Я представляю, как ее существование сжимается до укола булавкой, до дырочки в ткани вселенной, перед тем как ей предстоит прыгнуть в другую жизнь. Кажется, мама начинает потихоньку засыпать. Я осторожно снимаю с нее очки, дотрагиваюсь до мягкой выпуклости ее щеки, до ее тонкой, как бумага, кожи. Я кладу ее очки рядом с романом в мягкой обложке на тумбочку и замечаю краешек старой фотографии, торчащий между страницами.
Я не знаю, какая сила заставляет меня открыть книгу и посмотреть, что за фотография служила маме закладкой в книге.
Это жуткое фото моей мамы, на котором она еще совсем молоденькая. Верхняя часть ее головы не попала в кадр, а широкая улыбка не попала в фокус. Она словно бы тянется к чему-то…
Или к кому-то.
Ко мне.
Я вспоминаю, как снимала на мамин фотоаппарат, когда была совсем маленькой.
Вот.
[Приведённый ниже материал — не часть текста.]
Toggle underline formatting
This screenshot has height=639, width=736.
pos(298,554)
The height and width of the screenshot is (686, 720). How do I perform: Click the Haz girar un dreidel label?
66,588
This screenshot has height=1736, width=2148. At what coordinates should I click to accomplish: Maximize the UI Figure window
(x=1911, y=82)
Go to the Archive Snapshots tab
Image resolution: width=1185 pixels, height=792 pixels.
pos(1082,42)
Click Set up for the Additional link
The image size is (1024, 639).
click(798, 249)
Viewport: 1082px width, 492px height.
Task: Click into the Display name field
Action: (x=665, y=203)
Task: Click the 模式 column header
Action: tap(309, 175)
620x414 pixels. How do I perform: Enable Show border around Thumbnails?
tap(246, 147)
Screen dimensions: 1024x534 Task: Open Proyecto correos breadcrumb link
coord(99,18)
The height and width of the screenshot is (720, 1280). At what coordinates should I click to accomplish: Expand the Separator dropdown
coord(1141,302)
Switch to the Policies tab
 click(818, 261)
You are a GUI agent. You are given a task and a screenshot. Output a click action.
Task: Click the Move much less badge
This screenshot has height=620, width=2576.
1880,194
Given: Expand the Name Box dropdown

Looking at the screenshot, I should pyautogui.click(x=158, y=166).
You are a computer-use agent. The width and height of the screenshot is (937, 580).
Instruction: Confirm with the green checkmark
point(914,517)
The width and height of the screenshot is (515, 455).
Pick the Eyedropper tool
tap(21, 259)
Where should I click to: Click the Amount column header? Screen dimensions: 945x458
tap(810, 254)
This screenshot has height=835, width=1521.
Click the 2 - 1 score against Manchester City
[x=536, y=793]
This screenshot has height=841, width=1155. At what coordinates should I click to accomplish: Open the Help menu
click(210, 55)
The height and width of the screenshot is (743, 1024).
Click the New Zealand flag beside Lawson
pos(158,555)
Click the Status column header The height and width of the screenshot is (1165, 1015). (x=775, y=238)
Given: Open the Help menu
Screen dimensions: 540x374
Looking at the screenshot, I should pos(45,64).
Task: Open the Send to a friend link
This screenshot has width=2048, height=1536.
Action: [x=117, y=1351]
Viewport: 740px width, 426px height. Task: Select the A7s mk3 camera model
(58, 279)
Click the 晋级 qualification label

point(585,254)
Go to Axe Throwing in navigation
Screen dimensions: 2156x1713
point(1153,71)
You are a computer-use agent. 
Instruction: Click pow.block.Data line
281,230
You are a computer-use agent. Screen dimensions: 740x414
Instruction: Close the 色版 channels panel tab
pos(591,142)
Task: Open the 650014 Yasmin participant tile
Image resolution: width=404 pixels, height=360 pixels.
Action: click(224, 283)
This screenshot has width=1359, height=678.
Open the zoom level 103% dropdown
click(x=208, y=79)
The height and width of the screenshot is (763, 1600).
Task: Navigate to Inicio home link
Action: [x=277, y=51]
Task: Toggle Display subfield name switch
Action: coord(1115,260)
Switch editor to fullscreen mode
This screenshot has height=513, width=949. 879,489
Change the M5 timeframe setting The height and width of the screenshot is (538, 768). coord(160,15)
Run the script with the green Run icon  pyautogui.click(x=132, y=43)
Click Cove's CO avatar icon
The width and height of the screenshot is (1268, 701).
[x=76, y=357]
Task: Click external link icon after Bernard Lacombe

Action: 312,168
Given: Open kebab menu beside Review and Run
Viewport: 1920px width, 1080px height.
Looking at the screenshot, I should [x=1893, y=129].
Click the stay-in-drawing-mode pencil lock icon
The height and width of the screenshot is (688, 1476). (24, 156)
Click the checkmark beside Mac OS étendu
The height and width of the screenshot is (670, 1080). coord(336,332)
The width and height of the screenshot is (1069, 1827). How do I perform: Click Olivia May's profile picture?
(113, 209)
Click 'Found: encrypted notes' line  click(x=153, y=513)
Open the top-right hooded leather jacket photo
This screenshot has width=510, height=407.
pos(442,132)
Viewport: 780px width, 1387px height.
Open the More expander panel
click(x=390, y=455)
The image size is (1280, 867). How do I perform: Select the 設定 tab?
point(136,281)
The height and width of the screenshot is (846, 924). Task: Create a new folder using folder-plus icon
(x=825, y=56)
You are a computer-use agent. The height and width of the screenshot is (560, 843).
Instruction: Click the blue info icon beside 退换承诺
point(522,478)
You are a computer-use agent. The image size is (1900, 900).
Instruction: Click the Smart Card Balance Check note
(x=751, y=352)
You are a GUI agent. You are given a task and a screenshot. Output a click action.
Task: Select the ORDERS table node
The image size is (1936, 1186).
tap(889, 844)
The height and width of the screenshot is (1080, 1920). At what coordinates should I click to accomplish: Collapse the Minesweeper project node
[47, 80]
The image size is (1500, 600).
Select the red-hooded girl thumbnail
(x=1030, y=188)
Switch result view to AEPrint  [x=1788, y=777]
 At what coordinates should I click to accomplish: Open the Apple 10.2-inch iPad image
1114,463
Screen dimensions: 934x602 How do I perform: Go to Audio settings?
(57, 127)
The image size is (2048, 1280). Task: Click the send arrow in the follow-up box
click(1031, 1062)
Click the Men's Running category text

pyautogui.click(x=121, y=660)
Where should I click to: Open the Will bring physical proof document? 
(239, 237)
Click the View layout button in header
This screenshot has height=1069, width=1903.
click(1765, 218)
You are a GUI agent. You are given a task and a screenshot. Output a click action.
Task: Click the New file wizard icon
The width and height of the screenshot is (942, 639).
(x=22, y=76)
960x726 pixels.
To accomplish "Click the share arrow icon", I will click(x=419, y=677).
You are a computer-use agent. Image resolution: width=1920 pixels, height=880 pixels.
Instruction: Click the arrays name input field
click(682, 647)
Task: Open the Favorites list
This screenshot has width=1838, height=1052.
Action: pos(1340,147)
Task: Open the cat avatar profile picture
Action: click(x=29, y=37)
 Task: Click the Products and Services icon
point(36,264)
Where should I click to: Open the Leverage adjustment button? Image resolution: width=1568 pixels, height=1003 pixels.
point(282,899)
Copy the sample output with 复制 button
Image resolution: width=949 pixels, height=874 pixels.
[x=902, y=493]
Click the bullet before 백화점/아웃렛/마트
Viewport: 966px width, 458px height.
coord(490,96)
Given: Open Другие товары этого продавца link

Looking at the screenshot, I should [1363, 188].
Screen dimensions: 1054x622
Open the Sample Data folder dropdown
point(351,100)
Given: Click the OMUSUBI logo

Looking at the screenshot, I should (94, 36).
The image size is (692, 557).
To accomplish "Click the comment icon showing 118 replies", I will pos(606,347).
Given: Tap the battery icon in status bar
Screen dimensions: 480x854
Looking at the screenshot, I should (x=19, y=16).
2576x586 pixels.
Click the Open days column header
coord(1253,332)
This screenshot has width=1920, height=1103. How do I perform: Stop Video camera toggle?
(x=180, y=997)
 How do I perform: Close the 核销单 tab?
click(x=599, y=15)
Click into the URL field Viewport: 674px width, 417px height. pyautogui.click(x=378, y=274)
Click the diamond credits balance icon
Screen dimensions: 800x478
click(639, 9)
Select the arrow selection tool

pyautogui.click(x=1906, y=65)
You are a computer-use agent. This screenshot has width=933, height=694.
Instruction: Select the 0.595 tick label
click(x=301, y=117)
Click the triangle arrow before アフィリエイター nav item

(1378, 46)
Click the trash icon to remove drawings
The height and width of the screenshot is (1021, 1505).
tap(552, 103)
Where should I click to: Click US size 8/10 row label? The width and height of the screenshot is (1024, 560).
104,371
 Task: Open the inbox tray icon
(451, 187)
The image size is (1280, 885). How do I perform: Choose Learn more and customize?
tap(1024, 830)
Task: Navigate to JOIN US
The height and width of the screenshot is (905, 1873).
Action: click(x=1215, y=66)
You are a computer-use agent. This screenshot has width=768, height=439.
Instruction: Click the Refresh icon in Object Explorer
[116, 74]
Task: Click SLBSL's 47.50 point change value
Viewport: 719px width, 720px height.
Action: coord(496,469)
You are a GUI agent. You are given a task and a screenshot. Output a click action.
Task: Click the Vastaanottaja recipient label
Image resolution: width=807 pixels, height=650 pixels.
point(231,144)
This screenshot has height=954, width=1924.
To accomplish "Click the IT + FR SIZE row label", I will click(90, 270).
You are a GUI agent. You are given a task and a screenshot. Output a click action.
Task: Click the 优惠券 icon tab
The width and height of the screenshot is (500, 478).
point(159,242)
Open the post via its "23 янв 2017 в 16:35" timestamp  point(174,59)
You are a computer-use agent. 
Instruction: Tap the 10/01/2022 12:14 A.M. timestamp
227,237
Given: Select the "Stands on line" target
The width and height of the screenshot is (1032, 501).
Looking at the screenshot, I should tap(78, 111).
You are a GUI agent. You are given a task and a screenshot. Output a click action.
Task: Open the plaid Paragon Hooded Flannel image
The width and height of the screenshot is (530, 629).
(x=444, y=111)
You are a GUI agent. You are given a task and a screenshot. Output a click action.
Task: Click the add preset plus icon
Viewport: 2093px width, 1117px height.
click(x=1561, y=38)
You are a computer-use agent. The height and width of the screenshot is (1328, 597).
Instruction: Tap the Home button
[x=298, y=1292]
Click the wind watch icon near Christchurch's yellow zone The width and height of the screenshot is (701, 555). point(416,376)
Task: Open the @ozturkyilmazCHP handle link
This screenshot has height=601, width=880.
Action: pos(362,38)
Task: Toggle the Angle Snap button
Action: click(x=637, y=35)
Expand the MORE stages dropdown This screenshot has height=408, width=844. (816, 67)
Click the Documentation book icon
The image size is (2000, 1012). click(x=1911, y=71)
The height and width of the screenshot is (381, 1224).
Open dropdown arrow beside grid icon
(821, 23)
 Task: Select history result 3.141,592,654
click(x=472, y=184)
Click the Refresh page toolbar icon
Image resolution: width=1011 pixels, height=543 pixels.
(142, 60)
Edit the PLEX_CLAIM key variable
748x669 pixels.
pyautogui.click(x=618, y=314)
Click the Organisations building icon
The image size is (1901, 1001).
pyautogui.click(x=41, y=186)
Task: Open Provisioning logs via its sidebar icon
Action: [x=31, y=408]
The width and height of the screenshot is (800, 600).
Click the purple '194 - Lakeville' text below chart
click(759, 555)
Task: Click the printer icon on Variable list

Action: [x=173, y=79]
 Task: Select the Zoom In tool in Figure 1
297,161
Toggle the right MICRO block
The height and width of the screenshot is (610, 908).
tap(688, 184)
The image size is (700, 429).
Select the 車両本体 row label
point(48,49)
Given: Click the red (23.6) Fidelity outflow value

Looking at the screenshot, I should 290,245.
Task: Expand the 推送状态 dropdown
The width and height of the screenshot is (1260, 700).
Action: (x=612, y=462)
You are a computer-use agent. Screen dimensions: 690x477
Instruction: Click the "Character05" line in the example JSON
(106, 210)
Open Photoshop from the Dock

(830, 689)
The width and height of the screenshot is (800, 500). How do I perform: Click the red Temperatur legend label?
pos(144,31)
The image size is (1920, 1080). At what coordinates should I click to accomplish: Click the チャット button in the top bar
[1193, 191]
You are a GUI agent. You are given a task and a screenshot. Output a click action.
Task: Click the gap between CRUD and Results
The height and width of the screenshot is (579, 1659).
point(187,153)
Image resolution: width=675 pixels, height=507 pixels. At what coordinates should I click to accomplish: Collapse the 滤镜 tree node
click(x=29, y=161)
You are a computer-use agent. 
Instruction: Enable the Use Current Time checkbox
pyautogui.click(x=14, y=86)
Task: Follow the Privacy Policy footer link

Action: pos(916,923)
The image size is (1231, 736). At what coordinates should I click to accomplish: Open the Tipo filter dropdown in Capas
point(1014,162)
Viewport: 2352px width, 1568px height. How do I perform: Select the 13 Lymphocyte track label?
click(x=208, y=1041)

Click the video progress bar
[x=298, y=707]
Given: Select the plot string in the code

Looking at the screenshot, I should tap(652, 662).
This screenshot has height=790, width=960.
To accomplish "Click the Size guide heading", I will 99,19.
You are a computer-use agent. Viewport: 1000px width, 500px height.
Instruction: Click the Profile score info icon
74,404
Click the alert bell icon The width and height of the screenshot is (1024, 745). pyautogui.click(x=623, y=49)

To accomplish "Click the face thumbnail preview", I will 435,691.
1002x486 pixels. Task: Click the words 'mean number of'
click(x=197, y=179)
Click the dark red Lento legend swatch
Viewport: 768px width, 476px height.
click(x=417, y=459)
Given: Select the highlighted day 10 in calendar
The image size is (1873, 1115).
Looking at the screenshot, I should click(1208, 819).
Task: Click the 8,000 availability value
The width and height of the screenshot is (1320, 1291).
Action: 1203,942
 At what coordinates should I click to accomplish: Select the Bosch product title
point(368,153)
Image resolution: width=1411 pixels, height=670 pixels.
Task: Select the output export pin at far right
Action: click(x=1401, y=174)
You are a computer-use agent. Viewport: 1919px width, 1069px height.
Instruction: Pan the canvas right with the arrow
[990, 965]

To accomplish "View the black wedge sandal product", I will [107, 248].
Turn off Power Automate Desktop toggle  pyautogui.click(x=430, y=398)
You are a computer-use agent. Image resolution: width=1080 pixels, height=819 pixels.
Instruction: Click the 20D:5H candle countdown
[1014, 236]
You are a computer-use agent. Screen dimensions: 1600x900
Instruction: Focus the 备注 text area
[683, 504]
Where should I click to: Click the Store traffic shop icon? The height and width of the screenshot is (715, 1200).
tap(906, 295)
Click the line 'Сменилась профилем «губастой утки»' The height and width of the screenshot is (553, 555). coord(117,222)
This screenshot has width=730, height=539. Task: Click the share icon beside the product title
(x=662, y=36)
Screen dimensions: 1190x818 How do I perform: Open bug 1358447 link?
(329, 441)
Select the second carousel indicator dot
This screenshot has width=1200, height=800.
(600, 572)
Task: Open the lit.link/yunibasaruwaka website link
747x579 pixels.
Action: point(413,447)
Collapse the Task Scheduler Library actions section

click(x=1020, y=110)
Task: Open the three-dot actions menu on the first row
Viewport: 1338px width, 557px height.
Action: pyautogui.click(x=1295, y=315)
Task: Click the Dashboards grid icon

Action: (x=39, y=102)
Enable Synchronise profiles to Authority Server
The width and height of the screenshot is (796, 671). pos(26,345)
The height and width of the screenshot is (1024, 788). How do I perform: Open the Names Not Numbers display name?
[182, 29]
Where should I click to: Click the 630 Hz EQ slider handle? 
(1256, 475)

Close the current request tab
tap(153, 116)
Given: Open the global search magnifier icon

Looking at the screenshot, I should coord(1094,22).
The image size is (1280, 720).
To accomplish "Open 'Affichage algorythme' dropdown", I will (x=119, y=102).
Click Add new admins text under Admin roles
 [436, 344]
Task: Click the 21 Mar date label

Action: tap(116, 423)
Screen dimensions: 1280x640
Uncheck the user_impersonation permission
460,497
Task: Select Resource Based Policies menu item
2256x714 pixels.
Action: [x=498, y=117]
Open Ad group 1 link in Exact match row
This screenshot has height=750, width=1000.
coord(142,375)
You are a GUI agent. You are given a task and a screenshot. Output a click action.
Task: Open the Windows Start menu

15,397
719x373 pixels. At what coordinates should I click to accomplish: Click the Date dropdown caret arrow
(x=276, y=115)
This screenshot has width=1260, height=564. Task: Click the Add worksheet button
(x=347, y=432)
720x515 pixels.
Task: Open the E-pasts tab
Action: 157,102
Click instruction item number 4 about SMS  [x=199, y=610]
А теперь попробуй ты.
Должно быть, я издала какой-то тихий звук, потому что мама смотрит на меня в ужасе.
– Я вас знаю? – спрашивает она.
Я незаметно кладу фотографию в карман.
– Да, – отзываюсь я. – Мы старые друзья.
– Хорошо, – уверенно произносит она. – Потому что мне кажется, я не справлюсь в одиночку.